==== MATERIAL FOR THIS TASK ====

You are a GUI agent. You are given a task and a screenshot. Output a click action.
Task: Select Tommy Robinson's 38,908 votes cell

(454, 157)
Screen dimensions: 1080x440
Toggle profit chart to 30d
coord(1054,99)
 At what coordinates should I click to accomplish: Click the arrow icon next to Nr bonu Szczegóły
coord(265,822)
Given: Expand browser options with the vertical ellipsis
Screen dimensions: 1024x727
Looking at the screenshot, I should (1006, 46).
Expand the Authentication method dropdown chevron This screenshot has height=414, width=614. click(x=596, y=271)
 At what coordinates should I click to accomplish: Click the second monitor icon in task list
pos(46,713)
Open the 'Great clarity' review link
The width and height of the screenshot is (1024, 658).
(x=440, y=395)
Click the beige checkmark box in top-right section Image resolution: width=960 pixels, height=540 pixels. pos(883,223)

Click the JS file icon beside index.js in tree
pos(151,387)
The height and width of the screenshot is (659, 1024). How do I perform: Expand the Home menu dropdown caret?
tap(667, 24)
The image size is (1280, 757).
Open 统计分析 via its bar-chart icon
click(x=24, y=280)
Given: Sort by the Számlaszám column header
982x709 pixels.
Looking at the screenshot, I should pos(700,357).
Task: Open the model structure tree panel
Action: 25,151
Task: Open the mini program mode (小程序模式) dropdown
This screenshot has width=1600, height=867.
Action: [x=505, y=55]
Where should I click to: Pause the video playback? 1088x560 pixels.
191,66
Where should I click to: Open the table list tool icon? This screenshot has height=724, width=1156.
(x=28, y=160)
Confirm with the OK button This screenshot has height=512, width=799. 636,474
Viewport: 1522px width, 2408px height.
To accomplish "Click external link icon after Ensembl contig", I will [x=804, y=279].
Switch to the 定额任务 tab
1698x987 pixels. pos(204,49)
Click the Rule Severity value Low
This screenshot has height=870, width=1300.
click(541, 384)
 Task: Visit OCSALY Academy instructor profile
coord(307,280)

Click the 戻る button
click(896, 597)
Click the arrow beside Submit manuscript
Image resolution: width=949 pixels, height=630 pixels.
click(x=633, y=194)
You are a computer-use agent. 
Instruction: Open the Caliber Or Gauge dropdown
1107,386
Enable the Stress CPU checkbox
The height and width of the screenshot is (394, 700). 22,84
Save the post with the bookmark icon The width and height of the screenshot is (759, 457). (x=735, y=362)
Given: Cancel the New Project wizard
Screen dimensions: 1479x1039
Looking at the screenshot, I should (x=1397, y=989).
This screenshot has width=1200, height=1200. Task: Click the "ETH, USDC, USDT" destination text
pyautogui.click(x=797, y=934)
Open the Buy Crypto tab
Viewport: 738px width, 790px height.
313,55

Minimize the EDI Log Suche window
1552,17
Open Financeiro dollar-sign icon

====

### ASSIGNMENT
The required result is a verbatim copy of all the entries.

### EXERCISE OUTPUT
You are a GUI agent. You are given a task and a screenshot. Output a click action.
Task: Select Tommy Robinson's 38,908 votes cell

(454, 157)
Screen dimensions: 1080x440
Toggle profit chart to 30d
coord(1054,99)
 At what coordinates should I click to accomplish: Click the arrow icon next to Nr bonu Szczegóły
coord(265,822)
Given: Expand browser options with the vertical ellipsis
Screen dimensions: 1024x727
Looking at the screenshot, I should (1006, 46).
Expand the Authentication method dropdown chevron This screenshot has height=414, width=614. click(x=596, y=271)
 At what coordinates should I click to accomplish: Click the second monitor icon in task list
pos(46,713)
Open the 'Great clarity' review link
The width and height of the screenshot is (1024, 658).
(x=440, y=395)
Click the beige checkmark box in top-right section Image resolution: width=960 pixels, height=540 pixels. pos(883,223)

Click the JS file icon beside index.js in tree
pos(151,387)
The height and width of the screenshot is (659, 1024). How do I perform: Expand the Home menu dropdown caret?
tap(667, 24)
The image size is (1280, 757).
Open 统计分析 via its bar-chart icon
click(x=24, y=280)
Given: Sort by the Számlaszám column header
982x709 pixels.
Looking at the screenshot, I should pos(700,357).
Task: Open the model structure tree panel
Action: 25,151
Task: Open the mini program mode (小程序模式) dropdown
This screenshot has width=1600, height=867.
Action: [x=505, y=55]
Where should I click to: Pause the video playback? 1088x560 pixels.
191,66
Where should I click to: Open the table list tool icon? This screenshot has height=724, width=1156.
(x=28, y=160)
Confirm with the OK button This screenshot has height=512, width=799. 636,474
Viewport: 1522px width, 2408px height.
To accomplish "Click external link icon after Ensembl contig", I will [x=804, y=279].
Switch to the 定额任务 tab
1698x987 pixels. pos(204,49)
Click the Rule Severity value Low
This screenshot has height=870, width=1300.
click(541, 384)
 Task: Visit OCSALY Academy instructor profile
coord(307,280)

Click the 戻る button
click(896, 597)
Click the arrow beside Submit manuscript
Image resolution: width=949 pixels, height=630 pixels.
click(x=633, y=194)
You are a computer-use agent. 
Instruction: Open the Caliber Or Gauge dropdown
1107,386
Enable the Stress CPU checkbox
The height and width of the screenshot is (394, 700). 22,84
Save the post with the bookmark icon The width and height of the screenshot is (759, 457). (x=735, y=362)
Given: Cancel the New Project wizard
Screen dimensions: 1479x1039
Looking at the screenshot, I should (x=1397, y=989).
This screenshot has width=1200, height=1200. Task: Click the "ETH, USDC, USDT" destination text
pyautogui.click(x=797, y=934)
Open the Buy Crypto tab
Viewport: 738px width, 790px height.
313,55

Minimize the EDI Log Suche window
1552,17
Open Financeiro dollar-sign icon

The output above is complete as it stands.